[TASK DESCRIPTION] Reproduce each of the following records line for line, keeping every character unchanged.

[RECORDS TO USE]
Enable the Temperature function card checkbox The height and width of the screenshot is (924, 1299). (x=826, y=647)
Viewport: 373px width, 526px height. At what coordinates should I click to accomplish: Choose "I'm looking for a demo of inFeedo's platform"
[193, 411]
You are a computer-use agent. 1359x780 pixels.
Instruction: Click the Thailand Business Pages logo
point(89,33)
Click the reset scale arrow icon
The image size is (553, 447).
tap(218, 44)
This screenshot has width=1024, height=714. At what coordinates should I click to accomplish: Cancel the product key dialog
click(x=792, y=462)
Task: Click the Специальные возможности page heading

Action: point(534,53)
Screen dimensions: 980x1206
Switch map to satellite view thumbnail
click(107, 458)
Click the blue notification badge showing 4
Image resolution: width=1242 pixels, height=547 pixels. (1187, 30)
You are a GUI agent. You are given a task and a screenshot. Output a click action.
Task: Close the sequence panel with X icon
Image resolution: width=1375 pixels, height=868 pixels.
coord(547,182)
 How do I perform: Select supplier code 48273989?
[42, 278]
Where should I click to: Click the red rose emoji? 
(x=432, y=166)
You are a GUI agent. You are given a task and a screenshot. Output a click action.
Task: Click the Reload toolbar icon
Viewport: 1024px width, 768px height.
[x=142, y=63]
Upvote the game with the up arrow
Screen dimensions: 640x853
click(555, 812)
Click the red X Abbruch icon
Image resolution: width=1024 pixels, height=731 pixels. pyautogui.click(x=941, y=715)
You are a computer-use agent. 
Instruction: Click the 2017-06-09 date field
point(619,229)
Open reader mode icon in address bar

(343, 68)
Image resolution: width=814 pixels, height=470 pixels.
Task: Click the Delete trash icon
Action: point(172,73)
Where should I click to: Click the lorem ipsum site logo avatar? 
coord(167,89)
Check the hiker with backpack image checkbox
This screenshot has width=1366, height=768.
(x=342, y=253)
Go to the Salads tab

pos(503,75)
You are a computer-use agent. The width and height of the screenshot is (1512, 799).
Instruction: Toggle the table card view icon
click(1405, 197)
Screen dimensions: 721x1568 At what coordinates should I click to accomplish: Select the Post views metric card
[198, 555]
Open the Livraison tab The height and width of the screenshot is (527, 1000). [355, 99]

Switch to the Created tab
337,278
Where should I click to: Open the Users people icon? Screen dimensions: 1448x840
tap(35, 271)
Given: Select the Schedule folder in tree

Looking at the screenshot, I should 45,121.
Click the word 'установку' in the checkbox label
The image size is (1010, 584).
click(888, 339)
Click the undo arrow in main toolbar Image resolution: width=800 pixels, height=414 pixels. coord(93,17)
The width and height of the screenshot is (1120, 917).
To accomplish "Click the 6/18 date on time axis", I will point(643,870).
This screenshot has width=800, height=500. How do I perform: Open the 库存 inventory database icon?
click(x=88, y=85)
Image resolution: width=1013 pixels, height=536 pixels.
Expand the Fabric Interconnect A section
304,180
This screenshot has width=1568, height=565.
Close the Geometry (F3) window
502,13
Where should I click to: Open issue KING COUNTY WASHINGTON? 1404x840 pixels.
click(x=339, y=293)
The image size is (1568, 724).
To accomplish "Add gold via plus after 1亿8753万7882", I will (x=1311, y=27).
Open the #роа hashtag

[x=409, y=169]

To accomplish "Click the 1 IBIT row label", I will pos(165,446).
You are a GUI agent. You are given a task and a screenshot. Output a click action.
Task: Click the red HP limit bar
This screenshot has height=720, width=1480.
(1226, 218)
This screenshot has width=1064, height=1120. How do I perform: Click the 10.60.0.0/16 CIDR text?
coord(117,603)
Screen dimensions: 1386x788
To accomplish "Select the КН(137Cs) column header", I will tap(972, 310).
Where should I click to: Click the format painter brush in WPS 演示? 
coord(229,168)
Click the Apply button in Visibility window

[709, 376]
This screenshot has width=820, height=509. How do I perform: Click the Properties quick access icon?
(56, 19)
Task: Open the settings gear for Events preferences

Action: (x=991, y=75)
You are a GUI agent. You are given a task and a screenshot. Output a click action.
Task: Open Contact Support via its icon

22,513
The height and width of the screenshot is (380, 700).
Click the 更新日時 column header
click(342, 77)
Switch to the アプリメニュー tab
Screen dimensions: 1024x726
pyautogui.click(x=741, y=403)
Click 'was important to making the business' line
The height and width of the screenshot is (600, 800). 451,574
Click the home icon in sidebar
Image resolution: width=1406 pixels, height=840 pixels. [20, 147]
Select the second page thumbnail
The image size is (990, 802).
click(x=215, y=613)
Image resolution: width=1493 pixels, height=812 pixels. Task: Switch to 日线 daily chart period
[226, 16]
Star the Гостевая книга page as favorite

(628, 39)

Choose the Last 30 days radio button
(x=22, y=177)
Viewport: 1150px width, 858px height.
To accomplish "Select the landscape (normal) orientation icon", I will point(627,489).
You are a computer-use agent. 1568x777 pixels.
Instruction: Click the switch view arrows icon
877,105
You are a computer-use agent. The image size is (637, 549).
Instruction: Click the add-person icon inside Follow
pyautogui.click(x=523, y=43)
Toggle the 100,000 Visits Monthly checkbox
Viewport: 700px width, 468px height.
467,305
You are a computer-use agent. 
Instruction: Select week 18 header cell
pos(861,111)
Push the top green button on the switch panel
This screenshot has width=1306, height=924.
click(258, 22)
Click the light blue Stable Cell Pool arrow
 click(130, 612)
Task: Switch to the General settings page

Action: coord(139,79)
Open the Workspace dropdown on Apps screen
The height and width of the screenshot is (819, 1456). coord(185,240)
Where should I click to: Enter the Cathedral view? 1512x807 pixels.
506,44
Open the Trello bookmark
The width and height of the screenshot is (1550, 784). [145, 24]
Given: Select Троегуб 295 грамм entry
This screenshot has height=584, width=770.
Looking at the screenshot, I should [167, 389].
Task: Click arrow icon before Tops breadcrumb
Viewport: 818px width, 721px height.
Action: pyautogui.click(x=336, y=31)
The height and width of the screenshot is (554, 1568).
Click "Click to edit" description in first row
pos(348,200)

[ANSWER FOR THE TASK]
Enable the Temperature function card checkbox The height and width of the screenshot is (924, 1299). (x=826, y=647)
Viewport: 373px width, 526px height. At what coordinates should I click to accomplish: Choose "I'm looking for a demo of inFeedo's platform"
[193, 411]
You are a computer-use agent. 1359x780 pixels.
Instruction: Click the Thailand Business Pages logo
point(89,33)
Click the reset scale arrow icon
The image size is (553, 447).
tap(218, 44)
This screenshot has width=1024, height=714. At what coordinates should I click to accomplish: Cancel the product key dialog
click(x=792, y=462)
Task: Click the Специальные возможности page heading

Action: point(534,53)
Screen dimensions: 980x1206
Switch map to satellite view thumbnail
click(107, 458)
Click the blue notification badge showing 4
Image resolution: width=1242 pixels, height=547 pixels. (1187, 30)
You are a GUI agent. You are given a task and a screenshot. Output a click action.
Task: Close the sequence panel with X icon
Image resolution: width=1375 pixels, height=868 pixels.
coord(547,182)
 How do I perform: Select supplier code 48273989?
[42, 278]
Where should I click to: Click the red rose emoji? 
(x=432, y=166)
You are a GUI agent. You are given a task and a screenshot. Output a click action.
Task: Click the Reload toolbar icon
Viewport: 1024px width, 768px height.
[x=142, y=63]
Upvote the game with the up arrow
Screen dimensions: 640x853
click(555, 812)
Click the red X Abbruch icon
Image resolution: width=1024 pixels, height=731 pixels. pyautogui.click(x=941, y=715)
You are a computer-use agent. 
Instruction: Click the 2017-06-09 date field
point(619,229)
Open reader mode icon in address bar

(343, 68)
Image resolution: width=814 pixels, height=470 pixels.
Task: Click the Delete trash icon
Action: point(172,73)
Where should I click to: Click the lorem ipsum site logo avatar? 
coord(167,89)
Check the hiker with backpack image checkbox
This screenshot has width=1366, height=768.
(x=342, y=253)
Go to the Salads tab

pos(503,75)
You are a computer-use agent. The width and height of the screenshot is (1512, 799).
Instruction: Toggle the table card view icon
click(1405, 197)
Screen dimensions: 721x1568 At what coordinates should I click to accomplish: Select the Post views metric card
[198, 555]
Open the Livraison tab The height and width of the screenshot is (527, 1000). [355, 99]

Switch to the Created tab
337,278
Where should I click to: Open the Users people icon? Screen dimensions: 1448x840
tap(35, 271)
Given: Select the Schedule folder in tree

Looking at the screenshot, I should 45,121.
Click the word 'установку' in the checkbox label
The image size is (1010, 584).
click(888, 339)
Click the undo arrow in main toolbar Image resolution: width=800 pixels, height=414 pixels. coord(93,17)
The width and height of the screenshot is (1120, 917).
To accomplish "Click the 6/18 date on time axis", I will point(643,870).
This screenshot has width=800, height=500. How do I perform: Open the 库存 inventory database icon?
click(x=88, y=85)
Image resolution: width=1013 pixels, height=536 pixels.
Expand the Fabric Interconnect A section
304,180
This screenshot has width=1568, height=565.
Close the Geometry (F3) window
502,13
Where should I click to: Open issue KING COUNTY WASHINGTON? 1404x840 pixels.
click(x=339, y=293)
The image size is (1568, 724).
To accomplish "Add gold via plus after 1亿8753万7882", I will (x=1311, y=27).
Open the #роа hashtag

[x=409, y=169]

To accomplish "Click the 1 IBIT row label", I will pos(165,446).
You are a GUI agent. You are given a task and a screenshot. Output a click action.
Task: Click the red HP limit bar
This screenshot has height=720, width=1480.
(1226, 218)
This screenshot has width=1064, height=1120. How do I perform: Click the 10.60.0.0/16 CIDR text?
coord(117,603)
Screen dimensions: 1386x788
To accomplish "Select the КН(137Cs) column header", I will tap(972, 310).
Where should I click to: Click the format painter brush in WPS 演示? 
coord(229,168)
Click the Apply button in Visibility window

[709, 376]
This screenshot has width=820, height=509. How do I perform: Click the Properties quick access icon?
(56, 19)
Task: Open the settings gear for Events preferences

Action: (x=991, y=75)
You are a GUI agent. You are given a task and a screenshot. Output a click action.
Task: Open Contact Support via its icon

22,513
The height and width of the screenshot is (380, 700).
Click the 更新日時 column header
click(342, 77)
Switch to the アプリメニュー tab
Screen dimensions: 1024x726
pyautogui.click(x=741, y=403)
Click 'was important to making the business' line
The height and width of the screenshot is (600, 800). 451,574
Click the home icon in sidebar
Image resolution: width=1406 pixels, height=840 pixels. [20, 147]
Select the second page thumbnail
The image size is (990, 802).
click(x=215, y=613)
Image resolution: width=1493 pixels, height=812 pixels. Task: Switch to 日线 daily chart period
[226, 16]
Star the Гостевая книга page as favorite

(628, 39)

Choose the Last 30 days radio button
(x=22, y=177)
Viewport: 1150px width, 858px height.
To accomplish "Select the landscape (normal) orientation icon", I will point(627,489).
You are a computer-use agent. 1568x777 pixels.
Instruction: Click the switch view arrows icon
877,105
You are a computer-use agent. The image size is (637, 549).
Instruction: Click the add-person icon inside Follow
pyautogui.click(x=523, y=43)
Toggle the 100,000 Visits Monthly checkbox
Viewport: 700px width, 468px height.
467,305
You are a computer-use agent. 
Instruction: Select week 18 header cell
pos(861,111)
Push the top green button on the switch panel
This screenshot has width=1306, height=924.
click(258, 22)
Click the light blue Stable Cell Pool arrow
 click(130, 612)
Task: Switch to the General settings page

Action: coord(139,79)
Open the Workspace dropdown on Apps screen
The height and width of the screenshot is (819, 1456). coord(185,240)
Where should I click to: Enter the Cathedral view? 1512x807 pixels.
506,44
Open the Trello bookmark
The width and height of the screenshot is (1550, 784). [145, 24]
Given: Select Троегуб 295 грамм entry
This screenshot has height=584, width=770.
Looking at the screenshot, I should [167, 389].
Task: Click arrow icon before Tops breadcrumb
Viewport: 818px width, 721px height.
Action: pyautogui.click(x=336, y=31)
The height and width of the screenshot is (554, 1568).
Click "Click to edit" description in first row
pos(348,200)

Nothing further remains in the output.